• Texto extraído

════════════════

07 julio 2013

Del paraíso y sus accesos

De niño descubrí dónde se encontraba el “jardín de las delicias”, que quizá era lo mismo que en la escuela nos habían contado que era el paraíso terrenal... Era un lugar fabuloso: se trataba de un almacén donde exhibían todo lo requerido para organizar y celebrar fiestas infantiles. Quedaba solo a pocos pasos de mi propia casa; y su propietario era nada menos que el mismísimo ángel de la guarda: un libanés indulgente y septuagenario, amigo de uno de mis tíos, a quien le apodaban de “abuelo” y que nos regalaba globos, pitos y serpentinas, y hasta unos exquisitos chocolates cada vez que nosotros, sus vecinos, con cualquier pretexto inventado cruzábamos la calle y lo “íbamos a saludar”.

════════════════

Material de posiciones objetivo
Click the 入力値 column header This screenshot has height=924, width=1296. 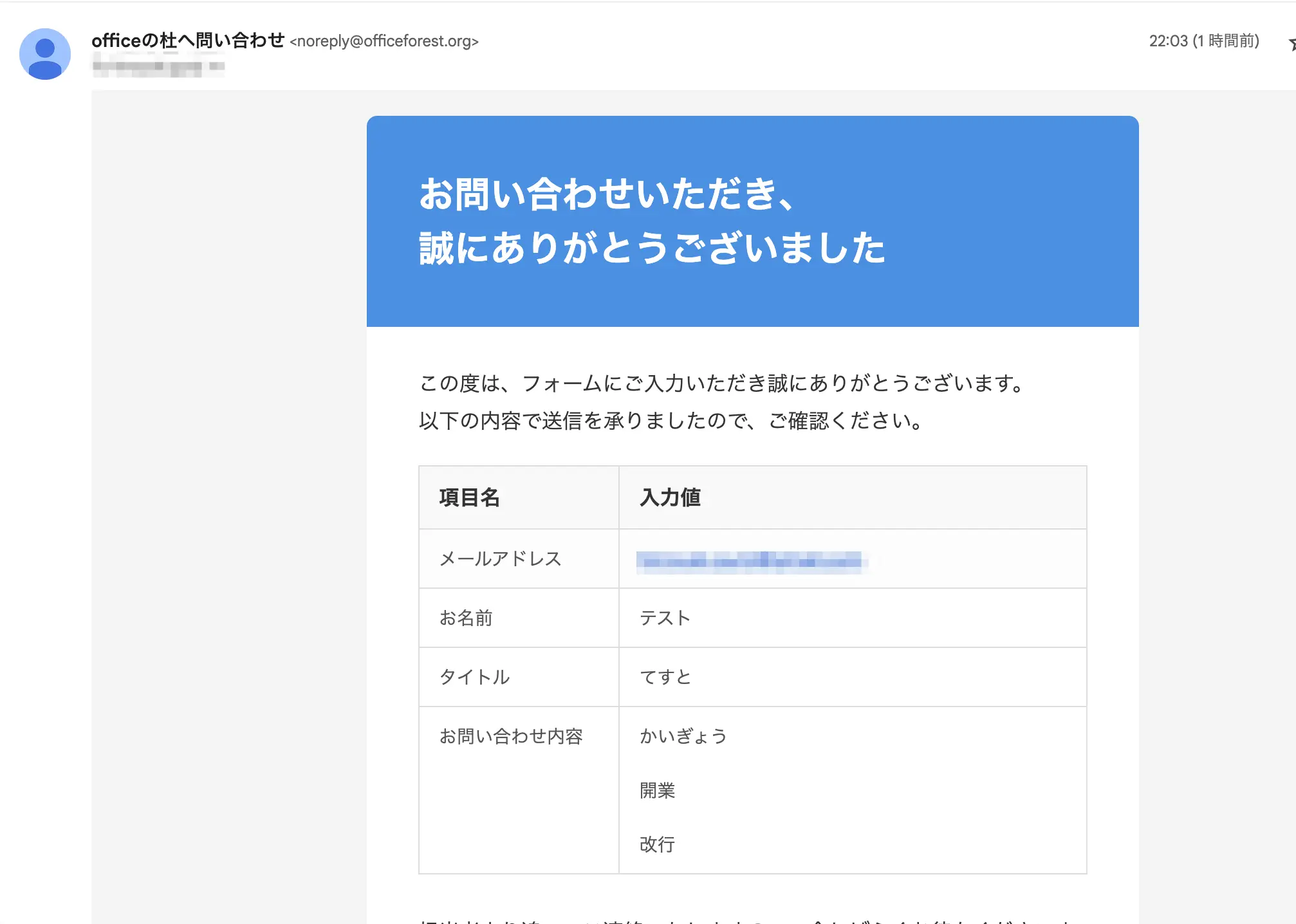[x=670, y=497]
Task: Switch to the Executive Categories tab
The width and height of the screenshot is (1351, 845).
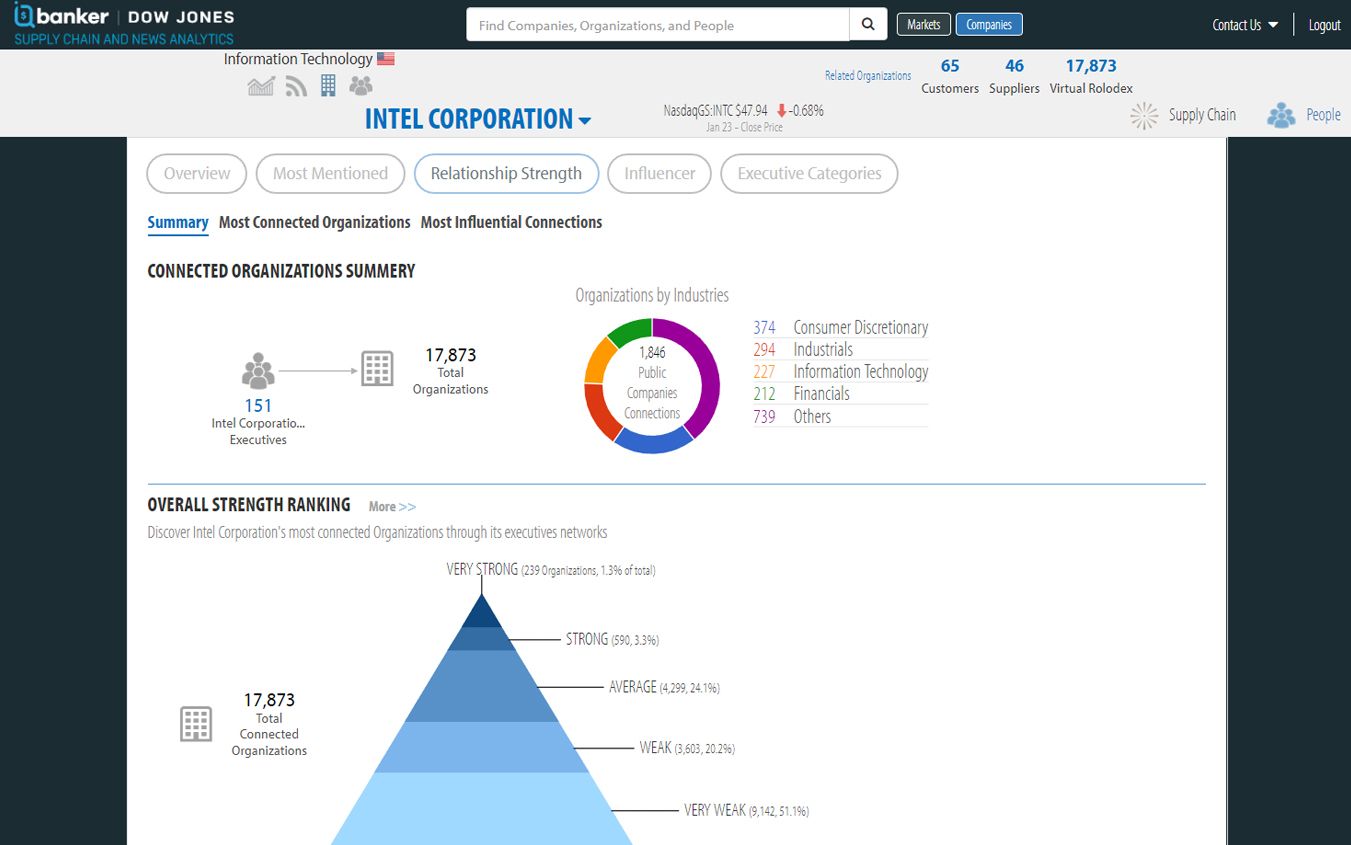Action: pyautogui.click(x=809, y=173)
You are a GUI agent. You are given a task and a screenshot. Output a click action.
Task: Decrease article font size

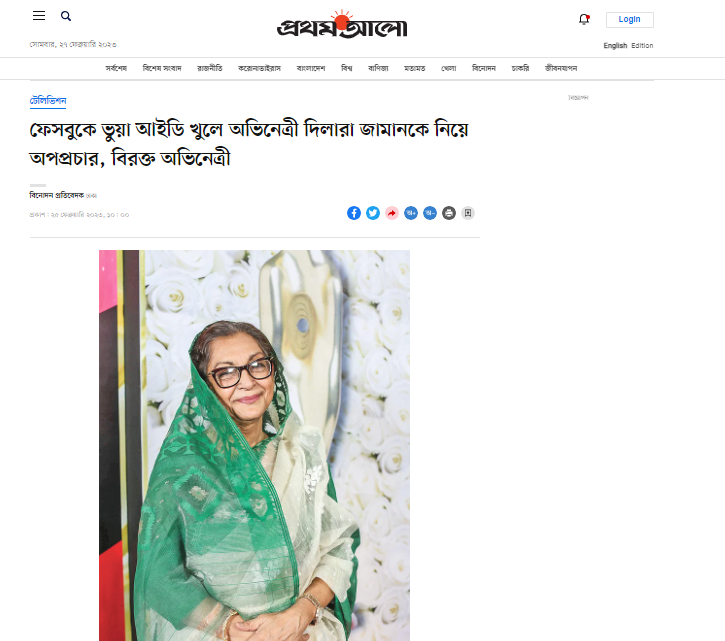[430, 213]
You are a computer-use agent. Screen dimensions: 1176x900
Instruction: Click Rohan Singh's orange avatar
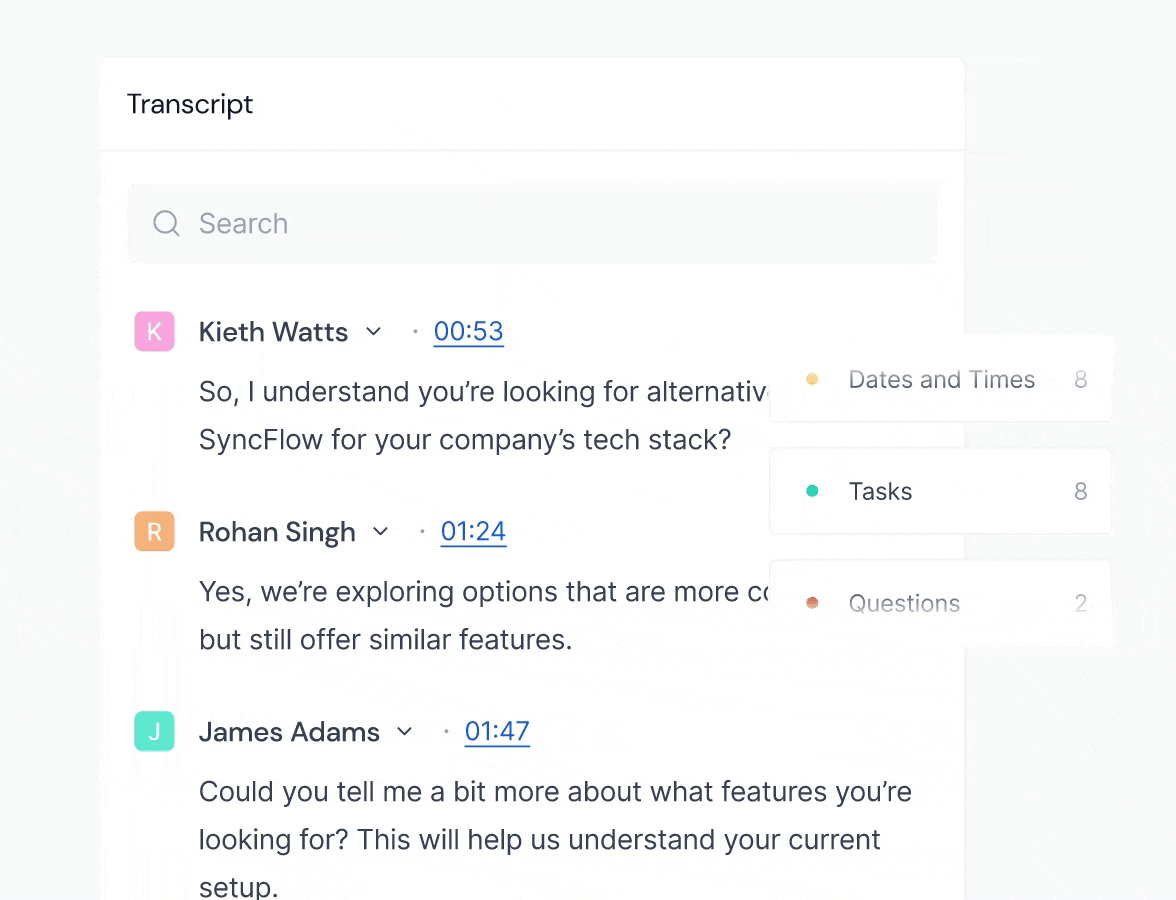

════════════════

• Consigna A
Indica si cada afirmación concuerda con el relato del almacén de fiestas, respondiendo sí o no y citando literalmente las palabras que lo deciden: (i) el almacén estaba lejos de la casa de quien narra; (ii) el propietario era amigo de un tío de quien narra; (iii) el propietario obsequiaba chocolates a sus vecinos.
• Consigna B
Prosigue el relato del almacén de fiestas a partir de su última oración.
Este material no guarda relación alguna con el relato del almacén de fiestas.

• Respuesta escrita A
(i) No: «Quedaba solo a pocos pasos de mi propia casa».
(ii) Sí: «amigo de uno de mis tíos».
(iii) Sí: «nos regalaba globos, pitos y serpentinas, y hasta unos exquisitos chocolates».

• Respuesta escrita B
Pero también descubrí dónde quedaba el purgatorio, es decir la entrada misma, o -si se quiere- el paso obligado para entrar en el paraíso… Eso es lo que yo pensé, o, por lo menos, lo que en forma ingenua creí, hasta que, buscando un camino más corto para acceder al “reino de los cielos”, me topé con un calabozo tétrico e inmundo. Pudiera decirse que aquella fue mi primera y más grande desilusión…

La casa de la Caldas, aquella en cuyos “altos” vivíamos y arrendaba la abuela, parecía desde fuera una residencia de solo dos plantas, pero -en la práctica y contando con su sótano semi subterráneo- era realmente una construcción de tres pisos completos. Y fue ahí, en ese sótano abovedado, donde desde siempre sospeché que debía encontrarse el acceso a la legendaria “isla del tesoro”, al Sancta Sanctorum, a la fantástica cueva que encerraba los cofres escondidos por los secuaces de Alí-Babá. Fue en ese sótano oscuro, que escondía su misterio, que de súbito presentí que se encontraba la entrada secreta al quimérico paraíso!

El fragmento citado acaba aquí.